Residential Segment Performance and Outlook
FY26 pre-sales reached INR 7,424 crores, a 5% decrease from FY25, primarily due to approval delays that pushed 3.3 million square feet of launches into FY27. However, Q4 FY26 saw a strong rebound with pre-sales of INR 2,521 crores, a 44% QoQ increase, driven by 4 million square feet of new launches. The average realization for FY26 increased 9% YoY to INR 12,107 per square foot. For FY27, the company targets pre-sales of INR 9,000 crores, representing at least 20% growth, supported by a residential launch pipeline of 11.6 million square feet with a GDV of INR 11,900 crores.

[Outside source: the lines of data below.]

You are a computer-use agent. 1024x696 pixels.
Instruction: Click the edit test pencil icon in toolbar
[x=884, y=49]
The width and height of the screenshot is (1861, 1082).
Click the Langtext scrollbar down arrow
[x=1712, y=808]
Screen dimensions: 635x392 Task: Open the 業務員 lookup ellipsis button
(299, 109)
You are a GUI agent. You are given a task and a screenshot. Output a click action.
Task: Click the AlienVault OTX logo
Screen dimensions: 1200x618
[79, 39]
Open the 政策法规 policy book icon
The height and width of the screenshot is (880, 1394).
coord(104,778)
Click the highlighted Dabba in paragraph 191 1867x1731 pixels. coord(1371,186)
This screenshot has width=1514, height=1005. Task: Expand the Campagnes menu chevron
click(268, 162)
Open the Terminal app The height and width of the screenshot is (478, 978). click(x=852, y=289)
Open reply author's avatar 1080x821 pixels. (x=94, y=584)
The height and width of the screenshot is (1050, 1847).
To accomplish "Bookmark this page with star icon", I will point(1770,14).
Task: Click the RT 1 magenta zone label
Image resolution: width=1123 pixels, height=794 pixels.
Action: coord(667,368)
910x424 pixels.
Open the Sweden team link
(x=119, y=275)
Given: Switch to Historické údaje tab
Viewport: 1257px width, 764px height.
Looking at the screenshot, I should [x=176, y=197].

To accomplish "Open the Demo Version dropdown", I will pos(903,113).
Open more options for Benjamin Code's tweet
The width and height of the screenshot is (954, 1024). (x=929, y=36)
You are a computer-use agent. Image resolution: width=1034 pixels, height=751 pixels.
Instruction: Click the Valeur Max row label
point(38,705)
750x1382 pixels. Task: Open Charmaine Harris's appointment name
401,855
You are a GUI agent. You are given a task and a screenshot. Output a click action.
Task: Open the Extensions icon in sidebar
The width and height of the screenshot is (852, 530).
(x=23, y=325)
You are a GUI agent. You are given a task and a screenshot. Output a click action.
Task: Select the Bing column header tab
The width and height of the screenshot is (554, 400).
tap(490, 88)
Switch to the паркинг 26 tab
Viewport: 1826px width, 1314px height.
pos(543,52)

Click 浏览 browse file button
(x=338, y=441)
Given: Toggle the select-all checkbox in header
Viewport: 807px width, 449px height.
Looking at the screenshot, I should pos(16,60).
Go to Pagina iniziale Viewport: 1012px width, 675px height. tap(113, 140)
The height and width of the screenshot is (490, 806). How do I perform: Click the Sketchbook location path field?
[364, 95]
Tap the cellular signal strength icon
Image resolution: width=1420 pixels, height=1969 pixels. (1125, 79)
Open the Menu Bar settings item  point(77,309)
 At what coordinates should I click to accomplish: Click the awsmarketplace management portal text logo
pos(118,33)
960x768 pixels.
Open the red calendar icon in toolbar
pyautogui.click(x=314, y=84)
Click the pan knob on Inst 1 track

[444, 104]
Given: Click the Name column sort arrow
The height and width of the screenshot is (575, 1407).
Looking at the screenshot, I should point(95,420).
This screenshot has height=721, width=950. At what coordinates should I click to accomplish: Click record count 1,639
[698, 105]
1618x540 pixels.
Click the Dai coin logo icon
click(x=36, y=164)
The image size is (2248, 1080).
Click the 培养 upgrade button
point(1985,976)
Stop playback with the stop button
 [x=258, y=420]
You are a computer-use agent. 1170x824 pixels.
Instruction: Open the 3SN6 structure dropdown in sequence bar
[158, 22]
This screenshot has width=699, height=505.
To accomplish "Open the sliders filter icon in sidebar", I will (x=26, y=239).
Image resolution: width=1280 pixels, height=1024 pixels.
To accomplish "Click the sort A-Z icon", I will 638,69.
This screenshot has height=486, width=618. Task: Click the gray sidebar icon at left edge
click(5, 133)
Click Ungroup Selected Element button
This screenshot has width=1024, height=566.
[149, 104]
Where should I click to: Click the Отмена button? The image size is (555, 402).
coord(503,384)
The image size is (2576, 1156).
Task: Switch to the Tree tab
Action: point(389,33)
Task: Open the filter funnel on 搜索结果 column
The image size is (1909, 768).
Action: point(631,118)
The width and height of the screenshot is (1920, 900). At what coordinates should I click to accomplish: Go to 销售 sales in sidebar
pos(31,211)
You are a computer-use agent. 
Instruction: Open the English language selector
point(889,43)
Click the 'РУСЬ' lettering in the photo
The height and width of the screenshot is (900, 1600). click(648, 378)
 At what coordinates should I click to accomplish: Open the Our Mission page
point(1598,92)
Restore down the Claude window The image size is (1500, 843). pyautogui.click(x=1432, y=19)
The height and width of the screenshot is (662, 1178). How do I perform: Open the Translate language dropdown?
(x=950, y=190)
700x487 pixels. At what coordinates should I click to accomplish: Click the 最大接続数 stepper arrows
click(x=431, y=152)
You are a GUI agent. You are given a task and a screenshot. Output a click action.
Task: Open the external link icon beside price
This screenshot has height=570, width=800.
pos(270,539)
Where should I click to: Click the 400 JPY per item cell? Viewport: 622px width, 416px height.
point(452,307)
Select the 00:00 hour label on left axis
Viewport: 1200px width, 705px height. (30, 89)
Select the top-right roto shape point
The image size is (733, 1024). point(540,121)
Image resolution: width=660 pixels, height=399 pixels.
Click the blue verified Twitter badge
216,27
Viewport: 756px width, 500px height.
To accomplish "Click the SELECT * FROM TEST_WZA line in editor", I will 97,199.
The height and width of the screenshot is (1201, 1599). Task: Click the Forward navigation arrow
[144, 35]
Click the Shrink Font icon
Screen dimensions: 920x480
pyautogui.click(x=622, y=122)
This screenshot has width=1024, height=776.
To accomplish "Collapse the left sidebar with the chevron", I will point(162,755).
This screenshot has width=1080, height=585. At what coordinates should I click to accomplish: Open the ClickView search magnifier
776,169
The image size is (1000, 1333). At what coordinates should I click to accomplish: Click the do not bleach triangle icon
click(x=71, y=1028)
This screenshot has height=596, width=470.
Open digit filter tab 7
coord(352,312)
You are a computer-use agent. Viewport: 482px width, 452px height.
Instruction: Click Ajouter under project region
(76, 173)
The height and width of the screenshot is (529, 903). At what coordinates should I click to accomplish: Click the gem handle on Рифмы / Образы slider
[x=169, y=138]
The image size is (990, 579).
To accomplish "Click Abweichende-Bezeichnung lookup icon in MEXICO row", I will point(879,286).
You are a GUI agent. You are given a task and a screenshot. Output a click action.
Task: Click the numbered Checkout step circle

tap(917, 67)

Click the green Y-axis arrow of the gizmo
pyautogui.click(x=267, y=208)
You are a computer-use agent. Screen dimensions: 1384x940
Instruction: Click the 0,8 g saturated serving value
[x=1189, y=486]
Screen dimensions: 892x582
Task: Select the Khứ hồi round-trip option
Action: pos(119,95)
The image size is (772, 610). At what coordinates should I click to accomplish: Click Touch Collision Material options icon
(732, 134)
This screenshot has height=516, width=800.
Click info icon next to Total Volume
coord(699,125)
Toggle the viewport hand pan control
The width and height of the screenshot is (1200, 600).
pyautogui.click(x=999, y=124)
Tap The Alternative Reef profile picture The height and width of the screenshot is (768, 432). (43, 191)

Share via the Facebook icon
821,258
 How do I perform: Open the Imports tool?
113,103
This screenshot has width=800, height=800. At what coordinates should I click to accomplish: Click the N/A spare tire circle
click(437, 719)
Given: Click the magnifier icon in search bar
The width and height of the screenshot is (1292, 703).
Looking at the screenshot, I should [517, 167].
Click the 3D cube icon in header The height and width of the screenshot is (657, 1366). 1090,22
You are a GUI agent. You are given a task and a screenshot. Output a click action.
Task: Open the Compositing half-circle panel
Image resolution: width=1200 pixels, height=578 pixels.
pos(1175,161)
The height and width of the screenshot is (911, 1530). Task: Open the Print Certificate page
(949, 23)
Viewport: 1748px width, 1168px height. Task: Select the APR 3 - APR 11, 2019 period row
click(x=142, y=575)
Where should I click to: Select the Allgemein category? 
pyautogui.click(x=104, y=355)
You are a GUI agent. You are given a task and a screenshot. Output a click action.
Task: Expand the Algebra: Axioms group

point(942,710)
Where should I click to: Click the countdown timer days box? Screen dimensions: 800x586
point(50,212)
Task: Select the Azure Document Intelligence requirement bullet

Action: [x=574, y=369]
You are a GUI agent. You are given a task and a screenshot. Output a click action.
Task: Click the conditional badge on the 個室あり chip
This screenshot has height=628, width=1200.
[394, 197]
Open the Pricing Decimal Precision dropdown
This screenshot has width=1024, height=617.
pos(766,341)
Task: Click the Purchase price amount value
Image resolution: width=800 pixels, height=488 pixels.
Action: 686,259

Commercial and Hospitality Segment Performance
The commercial leasing portfolio delivered stable performance, with cumulative leasing of approximately 1.1 million square feet in FY26. The company plans to launch 10 million square feet of commercial projects over FY27 and FY28, with an estimated capital expenditure of INR 6,000 crores over four years. The hospitality segment saw a 15% increase in revenue and EBITDA for FY26, with RevPAR growth of 6% driven by a 7% improvement in ADR. The Orion Malls portfolio also showed healthy operating momentum with 7% YoY growth in footfalls and 25% YoY growth in retailer sales in Q4 FY26.
Financial Health and Capital Allocation
Brigade maintained a strong financial position with gross debt at INR 5,231 crores and net debt at INR 2,278 crores as of March 31, 2026. The average cost of debt significantly reduced by 110 basis points to 7.57% from 8.67% in March '25. The debt-equity ratio stood at a healthy 0.27. The company added INR 15,000 crores of GDV across 13 million square feet in residential business development during FY26, predominantly in Bengaluru (60%) and Hyderabad (30%).
Key Project Launches and Pipeline
Successful Q4 FY26 launches included Brigade Lumina (almost fully sold out), Brigade Belvedere Phase 1 in Bengaluru, Brigade Stellaris in Chennai, and Brigade Manor and Brigade Enclave in Hyderabad. The FY27 residential launch pipeline includes 4.5 million square feet in Bengaluru and 3 million square feet each in Chennai and Hyderabad. The company is also re-launching Brigade Morgan Heights Phase 1 in Q1 FY27 after resolving a regulatory issue. The overall land bank stands at 57 million square feet, with approximately 75% allocated to residential projects.
Operational Highlights and Achievements
The World Trade Center Bangalore became the first development in India to receive WiredScore Platinum certification, and WTC Kochi earned WTCA Premier accreditation. Brigade Gateway Hyderabad was awarded Mixed-Use Project of the Year at the Realty Plus Excellence Awards 2026. The company's facility management arm, Aureya, achieved Great Place to Work certification, and Brigade was recognized as one of India's most sustainable corporates, ranking third in real estate and 44th overall by Businessworld.